One part of the entries below is wanted: the lines from the one containing "دانلود تصویر اصلی (72, 945)" through the one containing "[به این تصویر رای دهید : 5] (477, 833)". Write those out exactly and nothing else.

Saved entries

[Start of section]

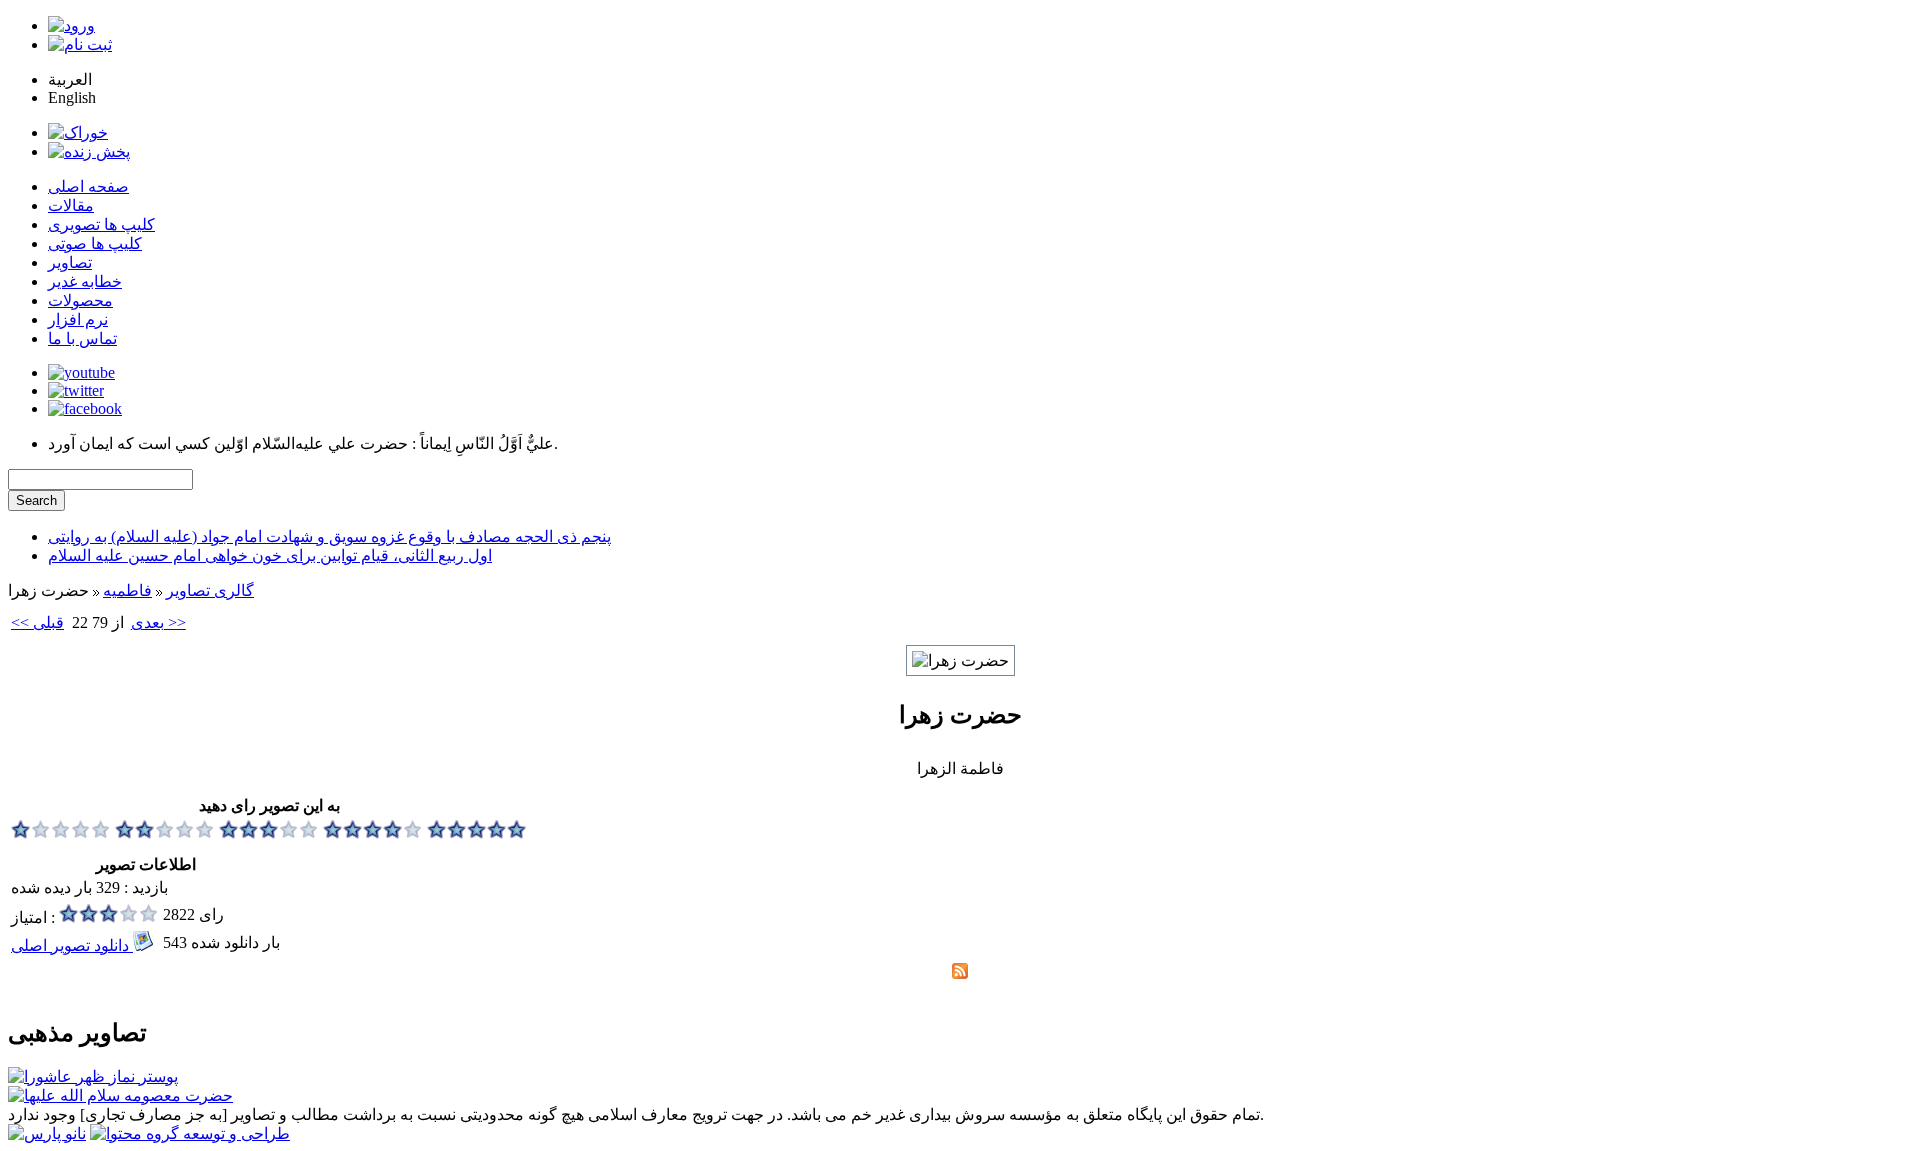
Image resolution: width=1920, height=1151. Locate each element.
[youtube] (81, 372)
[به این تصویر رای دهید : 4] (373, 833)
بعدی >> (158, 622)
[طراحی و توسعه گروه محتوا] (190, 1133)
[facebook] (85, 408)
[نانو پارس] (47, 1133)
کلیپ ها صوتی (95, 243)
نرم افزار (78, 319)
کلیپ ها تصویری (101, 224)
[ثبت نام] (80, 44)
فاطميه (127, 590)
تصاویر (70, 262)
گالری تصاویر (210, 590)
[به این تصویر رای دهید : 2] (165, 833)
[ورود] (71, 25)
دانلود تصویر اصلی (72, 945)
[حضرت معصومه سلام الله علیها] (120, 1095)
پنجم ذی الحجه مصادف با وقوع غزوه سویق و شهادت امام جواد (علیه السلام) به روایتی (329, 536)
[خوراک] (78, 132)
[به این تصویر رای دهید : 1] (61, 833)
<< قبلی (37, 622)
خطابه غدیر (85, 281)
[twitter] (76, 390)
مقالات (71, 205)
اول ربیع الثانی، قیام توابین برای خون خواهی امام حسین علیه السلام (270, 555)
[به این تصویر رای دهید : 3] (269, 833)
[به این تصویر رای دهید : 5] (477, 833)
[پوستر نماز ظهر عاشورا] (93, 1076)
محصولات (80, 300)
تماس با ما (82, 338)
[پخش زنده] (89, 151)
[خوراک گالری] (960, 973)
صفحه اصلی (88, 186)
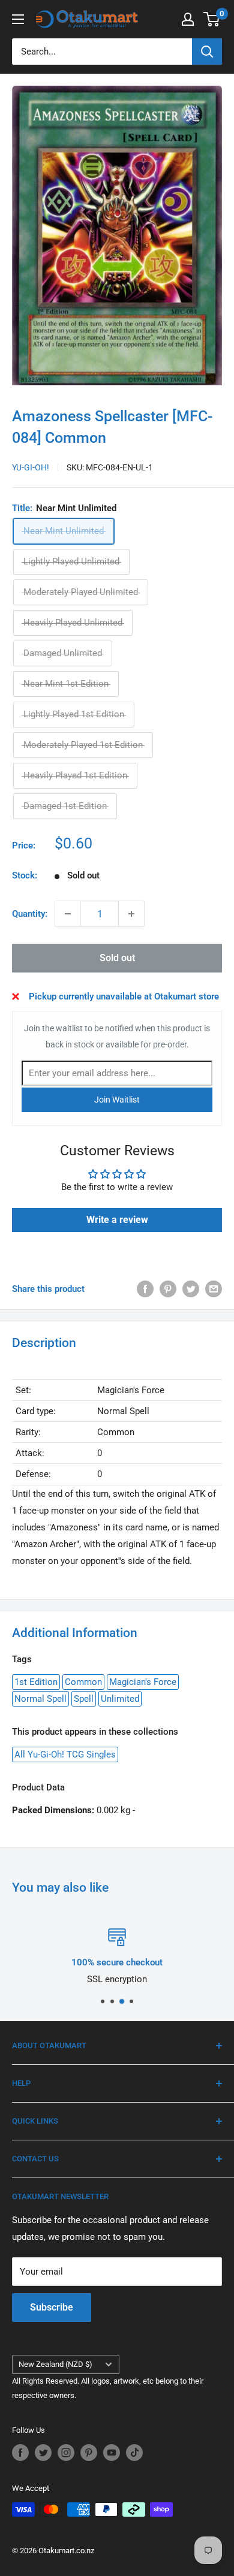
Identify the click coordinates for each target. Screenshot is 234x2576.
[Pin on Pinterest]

[End of section]

• _OUTPUT FOR THIS TASK_:
دانلود تصویر اصلی (72, 945)
[حضرت معصومه سلام الله علیها] (120, 1095)
پنجم ذی الحجه مصادف با وقوع غزوه سویق و شهادت امام جواد (علیه السلام) به روایتی (329, 536)
[خوراک] (78, 132)
[به این تصویر رای دهید : 1] (61, 833)
<< قبلی (37, 622)
خطابه غدیر (85, 281)
[twitter] (76, 390)
مقالات (71, 205)
اول ربیع الثانی، قیام توابین برای خون خواهی امام حسین علیه السلام (270, 555)
[به این تصویر رای دهید : 3] (269, 833)
[به این تصویر رای دهید : 5] (477, 833)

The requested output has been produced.